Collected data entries

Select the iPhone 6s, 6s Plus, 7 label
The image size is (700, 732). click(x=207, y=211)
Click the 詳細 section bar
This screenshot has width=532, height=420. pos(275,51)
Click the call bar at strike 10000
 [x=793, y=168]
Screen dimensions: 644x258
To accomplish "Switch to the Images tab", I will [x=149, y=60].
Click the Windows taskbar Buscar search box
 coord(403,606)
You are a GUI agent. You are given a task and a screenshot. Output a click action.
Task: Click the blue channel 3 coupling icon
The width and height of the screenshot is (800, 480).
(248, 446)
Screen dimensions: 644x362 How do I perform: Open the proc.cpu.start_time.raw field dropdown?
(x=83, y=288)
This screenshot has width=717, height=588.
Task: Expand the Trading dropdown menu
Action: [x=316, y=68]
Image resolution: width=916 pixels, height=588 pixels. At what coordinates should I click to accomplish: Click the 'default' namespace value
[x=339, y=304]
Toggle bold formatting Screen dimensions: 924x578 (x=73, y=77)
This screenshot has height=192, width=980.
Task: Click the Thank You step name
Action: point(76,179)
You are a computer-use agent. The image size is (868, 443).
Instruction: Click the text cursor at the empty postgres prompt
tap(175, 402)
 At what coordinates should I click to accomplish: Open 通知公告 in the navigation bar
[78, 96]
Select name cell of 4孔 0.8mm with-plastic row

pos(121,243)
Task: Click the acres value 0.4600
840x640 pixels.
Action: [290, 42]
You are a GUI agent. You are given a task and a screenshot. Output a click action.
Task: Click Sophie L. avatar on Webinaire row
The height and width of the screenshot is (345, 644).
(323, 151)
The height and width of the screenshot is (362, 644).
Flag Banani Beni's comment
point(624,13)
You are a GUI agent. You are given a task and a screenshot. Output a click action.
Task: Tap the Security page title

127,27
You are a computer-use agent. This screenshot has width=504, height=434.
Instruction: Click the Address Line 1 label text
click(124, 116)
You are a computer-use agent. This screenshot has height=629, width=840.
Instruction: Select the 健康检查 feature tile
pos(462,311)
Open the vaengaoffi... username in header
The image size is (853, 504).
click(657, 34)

Work to complete
All lines from the one holding "Instruction: Select the 健康检查 feature tile" through the end of the entries need to be given again exactly. Leave out the others.

Written answer
Instruction: Select the 健康检查 feature tile
pos(462,311)
Open the vaengaoffi... username in header
The image size is (853, 504).
click(657, 34)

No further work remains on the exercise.